- _To do_: Translate this sentence from the procurement text into Spanish: "After Covid, many firms moved from single to multi-sourcing."

- _Quoted passage_:
# # # #
Procurement: managing stock and suppliers
Procurement is buying the inputs a business needs — raw materials, components, services, equipment — and managing the suppliers who provide them. Get it wrong and you stop production; get it right and you cut costs while improving quality.
Key procurement decisions
Choosing suppliers
Five factors matter:
- Price — direct effect on costs and margins. But cheapest isn't always best.
- Quality — defective inputs lead to defective outputs.
- Reliability — late deliveries shut production lines.
- Flexibility — can suppliers ramp up if demand spikes?
- Ethics and sustainability — Modern Slavery Act, environmental record, fair trade.
Most businesses balance these in a supplier scorecard — weighing each factor.
Supplier relationships
- Single sourcing — one supplier for an input. Pros: closer relationship, volume discounts. Cons: vulnerable to disruption (Covid, fires, strikes).
- Multi-sourcing — several suppliers for the same input. Pros: resilience, competitive pricing. Cons: less leverage, more admin.
After Covid, many firms moved from single to multi-sourcing.
Negotiation
Beyond price, businesses negotiate:
- Payment terms — 30, 60, 90 days credit.
- Volume discounts — staircase pricing.
- Service levels — delivery times, quality guarantees.
- Exclusivity — limit supplier from selling to competitors.
Stock (inventory) management
Stock is the buffer between supply and demand. Holding too much is expensive; too little risks running out.
Costs of holding stock
- Storage — warehouse rent, heating, security.
- Insurance against loss/damage.
- Wastage / obsolescence — fashion, food, electronics all lose value with age.
- Cash tied up — money sat in stock isn't earning.
Costs of low stock
- Stock-outs — lost sales, customer dissatisfaction.
- Production stops — idle workers and machines.
- Emergency orders — premium prices for urgent delivery.
Stock control diagram
A standard diagram shows:
- Maximum stock level — upper safe limit.
- Reorder level — when to reorder, allowing for lead time.
- Minimum stock level / buffer stock — safety net for late deliveries.
- Lead time — gap between order and delivery.
Two main approaches: JIT vs JIC
Just-in-Time (JIT)
Stock arrives exactly when needed for production. Originated in Toyota.
Advantages:
- Very low storage cost.
- Less waste (especially for perishables).
- Forces tight supplier relationships and quality.
- Frees cash from stock.
Disadvantages:
- Vulnerable to supply disruption (Covid, Suez, wars).
- Requires sophisticated IT and forecasting.
- More frequent, smaller deliveries → higher logistics cost.
- Less flexibility to surprise demand spikes.
Just-in-Case (JIC)
Hold large buffer stocks. Traditional model.
Advantages:
- Resilient to disruption.
- Bulk discounts.
- Can meet sudden demand.
Disadvantages:
- High storage and insurance costs.
- Cash tied up.
- Risk of obsolescence.
Most modern firms hybridise — JIT for fast-moving, predictable inputs; JIC for critical components with long/risky supply chains.
Logistics and supply chain
The supply chain is everyone involved in getting inputs to the business and outputs to customers.
- Inbound logistics — supplier → factory.
- Production / warehousing — internal.
- Outbound logistics — factory → customer.
# # # #
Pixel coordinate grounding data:
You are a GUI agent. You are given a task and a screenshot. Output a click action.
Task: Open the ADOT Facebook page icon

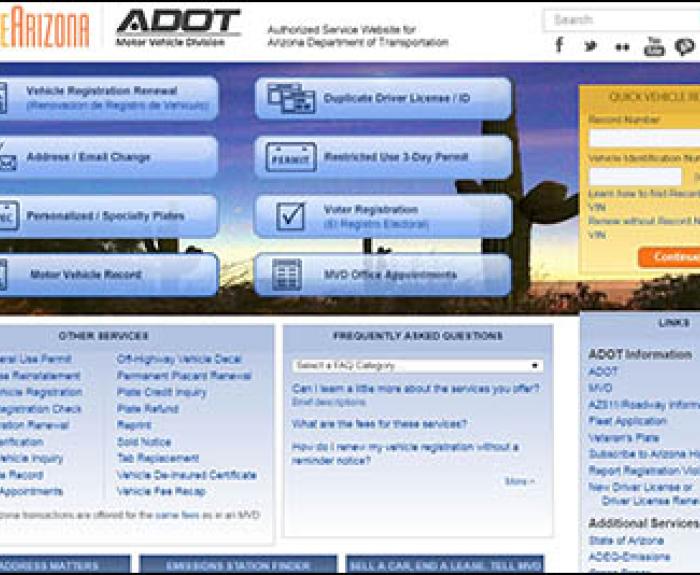pos(559,46)
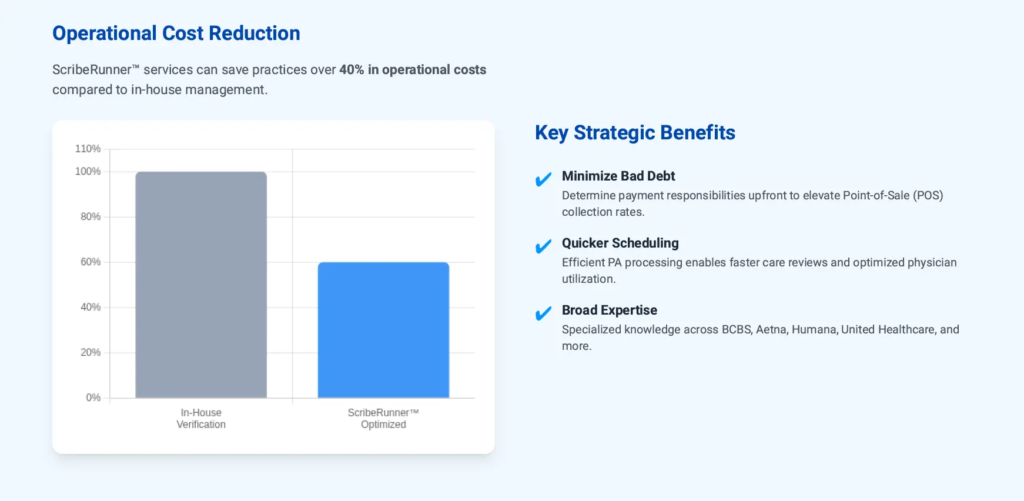Screen dimensions: 1024x501
Task: Click the Point-of-Sale collection rates description
Action: (x=752, y=203)
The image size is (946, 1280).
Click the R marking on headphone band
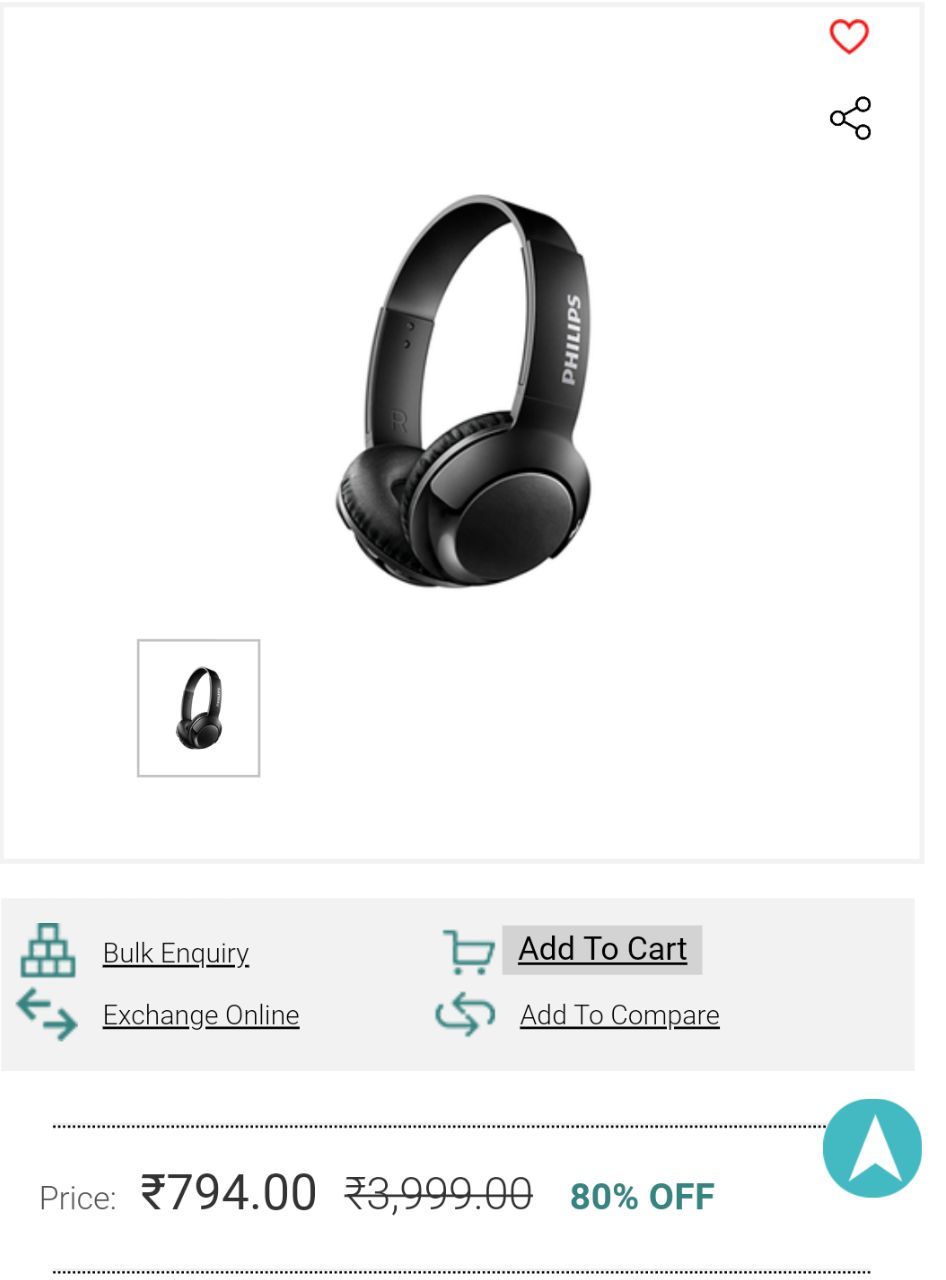point(398,420)
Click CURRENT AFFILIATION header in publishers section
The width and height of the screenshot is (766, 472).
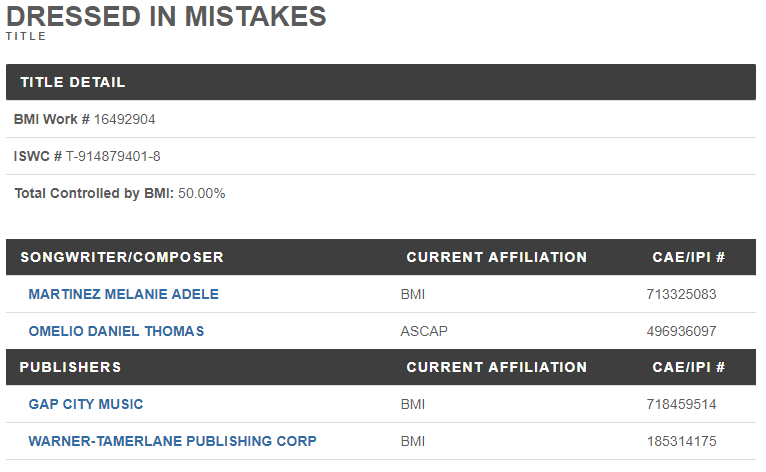[496, 367]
# # # #
- _Answer to the problem_: Después del Covid, muchas empresas pasaron del abastecimiento único al abastecimiento múltiple.